Una mayor caída de ingresos en las arcas provinciales y municipales podría ser catastrófica para muchos gobernadores e intendentes. Quedarían expuestos a un doble collar de ahorque: ofensiva política y ahogo financiero en simultáneo. Es una batalla por la supervivencia.
La realidad económica se ha vuelto particularmente compleja para muchas provincias. En febrero de este año “se repitió una caída real interanual significativa de los envíos por transferencias automáticas a las provincias y CABA. La baja fue del 7,4%”, según el Instituto de Análisis Fiscal (Iaraf).
La disminución de la actividad económica y la rebaja en los derechos de exportación agropecuarios están detrás de esa caída de los giros automáticos por coparticipación. En términos reales, la recaudación tributaria nacional cayó en febrero 9,7% y acumuló su séptima caída interanual consecutiva.
Los últimos datos sobre la actividad industrial de diciembre de 2025, con una suba intermensual del 1,8%, motivaron el festejo de los funcionarios oficialistas. Sin embargo, la caída interanual fue de más del 3% respecto del mismo mes del año anterior.
La disputa entre indicadores oficiales, realidad sectorial y percepción social no está cerca de saldarse. Lo que la tribuna mileísta festeja no es motivo de alegría para una buena mayoría de neutrales, que siguen esperando mejoras concretas en su vida cotidiana.
“La vida cotidiana en los sectores populares está atravesada por el cálculo económico”, explica el sociólogo y antropólogo Pablo Semán. Las preguntas dominantes son: cuánto pueden comprar, hasta cuándo alcanza la plata y quién les va a prestar para cubrir lo básico.
El intendente de Córdoba, Daniel Passerini, describió la situación: “Estamos viendo un capitalismo declarado, pero sin consumo. La actividad económica está decaída, se pierden puestos de trabajo y cierran comercios”.
La situación de Córdoba es particular, ya que cualquier enfrentamiento con el gobierno nacional es utilizado por adversarios provinciales para ubicar al gobernador Martín Llaryora en la vereda del kirchnerismo, una fuerza ampliamente rechazada en la provincia.
Sin embargo, el caso cordobés es también paradigmático. Son muchos los gobernadores que enfrentan una situación similar, incluso en provincias que deberían beneficiarse del modelo productivo nacional en curso.
El propio Milei lo ha dicho reiteradamente a los empresarios: “Nosotros nos ocupamos de la macro, la micro es cosa de ustedes”.
Así, contar con el apoyo de los gobernadores para aprobar reformas estructurales, mientras se los presiona política y financieramente, es una operación que requiere poder real, habilidad política y fortuna.

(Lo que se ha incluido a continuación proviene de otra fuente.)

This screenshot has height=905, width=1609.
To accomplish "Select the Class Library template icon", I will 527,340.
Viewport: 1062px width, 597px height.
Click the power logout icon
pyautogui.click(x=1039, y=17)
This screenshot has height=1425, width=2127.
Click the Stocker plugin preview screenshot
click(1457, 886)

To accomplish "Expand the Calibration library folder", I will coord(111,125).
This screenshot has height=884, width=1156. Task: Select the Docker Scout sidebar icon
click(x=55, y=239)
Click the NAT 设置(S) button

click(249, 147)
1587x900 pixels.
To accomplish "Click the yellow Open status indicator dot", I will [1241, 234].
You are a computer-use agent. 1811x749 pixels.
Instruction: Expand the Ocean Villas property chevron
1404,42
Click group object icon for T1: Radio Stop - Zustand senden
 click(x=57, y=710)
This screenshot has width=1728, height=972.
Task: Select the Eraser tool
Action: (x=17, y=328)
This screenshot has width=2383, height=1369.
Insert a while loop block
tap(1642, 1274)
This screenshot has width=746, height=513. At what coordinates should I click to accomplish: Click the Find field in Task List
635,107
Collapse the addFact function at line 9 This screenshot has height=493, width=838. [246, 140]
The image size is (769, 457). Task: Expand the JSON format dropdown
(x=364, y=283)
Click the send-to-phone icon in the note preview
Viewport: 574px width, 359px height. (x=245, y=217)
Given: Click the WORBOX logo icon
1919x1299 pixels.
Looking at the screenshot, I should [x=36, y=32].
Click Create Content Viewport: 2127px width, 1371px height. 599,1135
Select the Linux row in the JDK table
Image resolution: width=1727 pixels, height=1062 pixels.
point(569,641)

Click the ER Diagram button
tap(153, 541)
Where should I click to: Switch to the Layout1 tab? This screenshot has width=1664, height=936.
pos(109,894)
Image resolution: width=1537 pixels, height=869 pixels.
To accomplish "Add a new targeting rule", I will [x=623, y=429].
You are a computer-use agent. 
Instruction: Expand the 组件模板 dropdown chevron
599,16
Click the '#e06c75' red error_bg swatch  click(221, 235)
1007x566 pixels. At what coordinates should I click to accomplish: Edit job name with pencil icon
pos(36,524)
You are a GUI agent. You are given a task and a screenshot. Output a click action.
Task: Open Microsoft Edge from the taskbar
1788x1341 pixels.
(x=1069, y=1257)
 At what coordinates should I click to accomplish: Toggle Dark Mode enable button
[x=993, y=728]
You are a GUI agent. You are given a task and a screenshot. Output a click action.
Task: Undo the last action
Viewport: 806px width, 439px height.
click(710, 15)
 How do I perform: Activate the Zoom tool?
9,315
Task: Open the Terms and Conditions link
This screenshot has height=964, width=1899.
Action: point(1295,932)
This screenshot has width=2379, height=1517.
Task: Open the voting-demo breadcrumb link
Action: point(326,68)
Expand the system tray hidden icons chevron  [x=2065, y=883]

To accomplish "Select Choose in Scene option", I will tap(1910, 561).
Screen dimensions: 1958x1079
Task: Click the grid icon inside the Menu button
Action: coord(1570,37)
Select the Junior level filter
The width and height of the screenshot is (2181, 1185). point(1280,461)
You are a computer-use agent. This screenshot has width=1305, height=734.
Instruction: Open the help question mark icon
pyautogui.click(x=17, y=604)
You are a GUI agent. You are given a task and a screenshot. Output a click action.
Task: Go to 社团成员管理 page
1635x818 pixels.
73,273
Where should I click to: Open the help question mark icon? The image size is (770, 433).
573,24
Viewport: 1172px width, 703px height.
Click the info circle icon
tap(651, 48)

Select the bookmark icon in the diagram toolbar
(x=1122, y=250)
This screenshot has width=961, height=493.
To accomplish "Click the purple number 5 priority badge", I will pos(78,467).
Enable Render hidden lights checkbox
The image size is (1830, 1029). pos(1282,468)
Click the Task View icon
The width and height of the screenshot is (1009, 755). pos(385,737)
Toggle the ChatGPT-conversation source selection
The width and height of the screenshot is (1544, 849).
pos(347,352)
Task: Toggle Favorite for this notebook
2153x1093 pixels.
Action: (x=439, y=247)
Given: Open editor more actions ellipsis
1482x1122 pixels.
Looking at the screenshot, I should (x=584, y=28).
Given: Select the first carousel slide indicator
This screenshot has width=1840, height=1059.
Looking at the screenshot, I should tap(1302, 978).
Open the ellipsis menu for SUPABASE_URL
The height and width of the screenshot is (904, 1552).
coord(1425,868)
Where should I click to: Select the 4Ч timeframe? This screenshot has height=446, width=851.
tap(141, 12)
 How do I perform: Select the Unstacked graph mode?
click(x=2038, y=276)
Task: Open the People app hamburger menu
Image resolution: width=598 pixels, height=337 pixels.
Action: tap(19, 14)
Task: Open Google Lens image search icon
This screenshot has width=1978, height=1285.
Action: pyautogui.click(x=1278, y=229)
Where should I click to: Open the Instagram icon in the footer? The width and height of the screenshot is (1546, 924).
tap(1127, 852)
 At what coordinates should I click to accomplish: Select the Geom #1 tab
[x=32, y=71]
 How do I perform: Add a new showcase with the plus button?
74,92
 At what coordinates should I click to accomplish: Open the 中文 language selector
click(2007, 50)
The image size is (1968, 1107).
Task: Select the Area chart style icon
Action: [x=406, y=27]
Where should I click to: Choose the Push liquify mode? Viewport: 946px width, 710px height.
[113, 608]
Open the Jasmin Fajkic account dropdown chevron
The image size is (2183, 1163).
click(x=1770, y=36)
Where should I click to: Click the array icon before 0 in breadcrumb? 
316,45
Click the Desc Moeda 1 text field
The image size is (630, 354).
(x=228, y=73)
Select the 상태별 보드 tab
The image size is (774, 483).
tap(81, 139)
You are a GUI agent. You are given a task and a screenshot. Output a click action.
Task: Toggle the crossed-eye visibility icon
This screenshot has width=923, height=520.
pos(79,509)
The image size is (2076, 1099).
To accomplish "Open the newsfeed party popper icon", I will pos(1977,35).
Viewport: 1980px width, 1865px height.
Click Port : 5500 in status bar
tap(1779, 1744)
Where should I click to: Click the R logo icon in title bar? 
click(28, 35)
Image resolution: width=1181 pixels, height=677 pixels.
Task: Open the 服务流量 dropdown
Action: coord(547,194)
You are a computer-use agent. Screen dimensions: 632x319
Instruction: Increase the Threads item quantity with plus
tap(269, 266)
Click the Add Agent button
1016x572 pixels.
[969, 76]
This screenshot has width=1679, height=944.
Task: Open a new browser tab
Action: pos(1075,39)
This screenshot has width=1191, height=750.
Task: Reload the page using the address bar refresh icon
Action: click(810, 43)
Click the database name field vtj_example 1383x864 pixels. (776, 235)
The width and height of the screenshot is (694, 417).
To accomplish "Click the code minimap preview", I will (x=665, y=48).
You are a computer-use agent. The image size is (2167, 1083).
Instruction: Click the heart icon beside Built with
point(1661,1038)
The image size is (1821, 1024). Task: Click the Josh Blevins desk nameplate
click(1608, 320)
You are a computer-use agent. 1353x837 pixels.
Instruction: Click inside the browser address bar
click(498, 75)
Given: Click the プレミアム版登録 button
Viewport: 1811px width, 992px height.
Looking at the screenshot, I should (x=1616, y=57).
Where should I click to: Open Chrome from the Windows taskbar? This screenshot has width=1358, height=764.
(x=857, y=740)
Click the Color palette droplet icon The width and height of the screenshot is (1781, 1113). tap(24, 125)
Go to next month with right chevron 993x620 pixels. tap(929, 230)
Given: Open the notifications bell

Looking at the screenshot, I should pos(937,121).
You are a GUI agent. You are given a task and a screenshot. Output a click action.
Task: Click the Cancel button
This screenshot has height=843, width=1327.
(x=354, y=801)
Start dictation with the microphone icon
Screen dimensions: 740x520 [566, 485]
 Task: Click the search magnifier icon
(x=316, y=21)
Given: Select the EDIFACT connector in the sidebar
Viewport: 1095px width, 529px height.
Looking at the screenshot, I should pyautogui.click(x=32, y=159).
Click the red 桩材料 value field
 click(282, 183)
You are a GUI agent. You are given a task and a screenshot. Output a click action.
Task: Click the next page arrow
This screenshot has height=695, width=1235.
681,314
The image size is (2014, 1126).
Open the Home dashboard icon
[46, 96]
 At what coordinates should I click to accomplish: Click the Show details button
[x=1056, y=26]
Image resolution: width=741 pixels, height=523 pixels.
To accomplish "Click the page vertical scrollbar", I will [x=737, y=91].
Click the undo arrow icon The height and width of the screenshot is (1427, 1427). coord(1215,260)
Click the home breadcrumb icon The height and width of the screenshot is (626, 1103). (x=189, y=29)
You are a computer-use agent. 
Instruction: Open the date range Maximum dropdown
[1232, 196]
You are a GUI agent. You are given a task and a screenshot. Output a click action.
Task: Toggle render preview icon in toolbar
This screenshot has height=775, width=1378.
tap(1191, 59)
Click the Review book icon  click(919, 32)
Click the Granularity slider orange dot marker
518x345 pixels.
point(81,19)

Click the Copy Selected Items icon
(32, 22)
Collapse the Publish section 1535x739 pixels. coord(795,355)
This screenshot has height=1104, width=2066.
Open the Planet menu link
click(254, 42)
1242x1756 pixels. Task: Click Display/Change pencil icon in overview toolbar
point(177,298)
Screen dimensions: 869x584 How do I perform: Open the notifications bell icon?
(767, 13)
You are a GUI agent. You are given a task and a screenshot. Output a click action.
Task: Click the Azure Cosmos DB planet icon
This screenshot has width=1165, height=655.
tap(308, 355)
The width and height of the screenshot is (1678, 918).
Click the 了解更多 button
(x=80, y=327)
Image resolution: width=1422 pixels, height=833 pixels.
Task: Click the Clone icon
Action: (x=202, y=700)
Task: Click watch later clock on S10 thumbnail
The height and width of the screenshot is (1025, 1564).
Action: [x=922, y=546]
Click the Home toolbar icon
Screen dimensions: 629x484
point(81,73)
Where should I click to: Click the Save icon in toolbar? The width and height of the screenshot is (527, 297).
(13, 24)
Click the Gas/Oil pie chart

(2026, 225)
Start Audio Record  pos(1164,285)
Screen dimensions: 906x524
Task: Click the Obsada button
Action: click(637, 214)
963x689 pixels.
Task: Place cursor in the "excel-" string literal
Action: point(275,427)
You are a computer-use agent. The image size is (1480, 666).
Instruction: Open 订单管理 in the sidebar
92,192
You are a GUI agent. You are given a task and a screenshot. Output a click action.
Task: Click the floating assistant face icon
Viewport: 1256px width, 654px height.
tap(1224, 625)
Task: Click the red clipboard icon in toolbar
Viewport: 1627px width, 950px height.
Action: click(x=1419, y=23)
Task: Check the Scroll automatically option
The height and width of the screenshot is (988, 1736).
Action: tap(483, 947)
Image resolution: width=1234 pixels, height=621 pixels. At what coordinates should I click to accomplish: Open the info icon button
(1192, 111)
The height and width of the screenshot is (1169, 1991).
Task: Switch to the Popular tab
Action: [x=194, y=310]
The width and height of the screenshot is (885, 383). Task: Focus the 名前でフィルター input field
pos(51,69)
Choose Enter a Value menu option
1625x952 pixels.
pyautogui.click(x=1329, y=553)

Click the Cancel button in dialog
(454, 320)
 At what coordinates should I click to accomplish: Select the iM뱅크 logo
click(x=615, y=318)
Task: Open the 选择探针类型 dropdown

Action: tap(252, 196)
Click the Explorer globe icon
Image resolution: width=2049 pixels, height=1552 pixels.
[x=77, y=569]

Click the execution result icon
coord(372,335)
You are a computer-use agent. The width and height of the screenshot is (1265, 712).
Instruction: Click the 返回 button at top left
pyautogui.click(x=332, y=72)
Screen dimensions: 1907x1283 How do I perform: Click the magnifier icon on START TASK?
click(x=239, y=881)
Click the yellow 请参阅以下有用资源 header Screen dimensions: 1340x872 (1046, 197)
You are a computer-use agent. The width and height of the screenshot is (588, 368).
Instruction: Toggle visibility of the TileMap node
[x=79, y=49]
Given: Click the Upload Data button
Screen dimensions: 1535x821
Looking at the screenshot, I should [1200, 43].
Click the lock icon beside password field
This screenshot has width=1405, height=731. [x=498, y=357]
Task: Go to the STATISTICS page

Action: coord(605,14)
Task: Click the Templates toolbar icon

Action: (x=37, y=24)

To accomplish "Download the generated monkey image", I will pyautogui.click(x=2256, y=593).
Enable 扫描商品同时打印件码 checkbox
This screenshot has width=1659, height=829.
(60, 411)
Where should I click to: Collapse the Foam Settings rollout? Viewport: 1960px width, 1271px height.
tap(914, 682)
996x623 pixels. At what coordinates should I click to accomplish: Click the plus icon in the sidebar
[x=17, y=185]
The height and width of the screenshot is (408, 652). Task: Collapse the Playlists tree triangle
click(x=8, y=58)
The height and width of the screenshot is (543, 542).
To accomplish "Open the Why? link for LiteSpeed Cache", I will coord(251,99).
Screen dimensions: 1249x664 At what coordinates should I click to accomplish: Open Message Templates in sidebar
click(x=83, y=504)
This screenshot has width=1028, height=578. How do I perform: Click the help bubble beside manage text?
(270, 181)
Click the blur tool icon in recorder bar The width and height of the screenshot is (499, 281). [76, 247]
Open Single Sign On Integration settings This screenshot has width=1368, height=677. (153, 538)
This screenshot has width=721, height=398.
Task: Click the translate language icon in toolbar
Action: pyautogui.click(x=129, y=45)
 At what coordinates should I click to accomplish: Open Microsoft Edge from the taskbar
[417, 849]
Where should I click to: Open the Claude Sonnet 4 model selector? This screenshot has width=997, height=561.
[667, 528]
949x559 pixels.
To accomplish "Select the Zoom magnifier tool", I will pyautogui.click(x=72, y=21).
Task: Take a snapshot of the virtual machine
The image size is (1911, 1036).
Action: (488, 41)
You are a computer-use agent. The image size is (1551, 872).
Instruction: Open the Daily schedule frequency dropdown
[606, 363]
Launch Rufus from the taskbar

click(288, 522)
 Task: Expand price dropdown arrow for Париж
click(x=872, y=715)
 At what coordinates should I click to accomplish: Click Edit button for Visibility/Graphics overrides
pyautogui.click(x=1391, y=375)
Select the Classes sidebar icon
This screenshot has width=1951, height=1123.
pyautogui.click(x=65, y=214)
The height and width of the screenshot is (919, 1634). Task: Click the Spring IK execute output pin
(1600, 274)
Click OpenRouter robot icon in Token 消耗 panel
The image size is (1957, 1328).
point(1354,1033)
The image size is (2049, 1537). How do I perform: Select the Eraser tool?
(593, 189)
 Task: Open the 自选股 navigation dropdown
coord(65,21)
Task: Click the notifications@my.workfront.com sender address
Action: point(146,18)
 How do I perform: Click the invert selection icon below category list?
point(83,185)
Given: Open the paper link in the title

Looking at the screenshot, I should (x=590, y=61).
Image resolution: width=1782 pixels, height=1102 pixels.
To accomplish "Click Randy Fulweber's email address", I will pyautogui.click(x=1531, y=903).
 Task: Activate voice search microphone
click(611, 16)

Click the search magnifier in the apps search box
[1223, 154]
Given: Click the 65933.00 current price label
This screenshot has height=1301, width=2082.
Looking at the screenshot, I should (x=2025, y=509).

Hasta ahora, especialmente desde el triunfo electoral de octubre, el Gobierno ha logrado avanzar con éxito relativo, como lo demuestra la aprobación de proyectos enviados al Congreso durante las sesiones extraordinarias.
Sin embargo, no todo salió exactamente como fue enviado. Un caso clave fue la caída del artículo de la reforma laboral que proponía rebajar el impuesto a las Ganancias para empresas, rechazado por gobernadores aliados debido al impacto en la coparticipación.
Esto explica que el Gobierno evalúe avanzar no con una reforma tributaria integral, sino con varias leyes parciales que modifiquen partes del sistema impositivo. “Será como una ley bases en cuotas”, ironizó un colaborador cercano de la conducción karimenemista.
Las sesiones extraordinarias mostraron que el instinto de supervivencia de los gobernadores sigue intacto. Surgen así alianzas de geometría variable, de duración transitoria y objetivos específicos.
Algunos dirigentes incluso imaginan que esos acuerdos podrían ser el germen de una coalición nacional para enfrentar al mileísmo en 2027.
Hoy ese proyecto parece una utopía. Pero los optimistas recuerdan que el oficialismo también enfrenta un desafío complejo: tratar como adversarios a quienes necesita como aliados.
Hasta ahora, Milei ha salido mejor parado que sus opositores. Pero al escenario ya cargado de incertidumbres se sumó un nuevo factor: la guerra en Medio Oriente y sus posibles efectos económicos. Los nuevos blancos en la mira son demasiado móviles.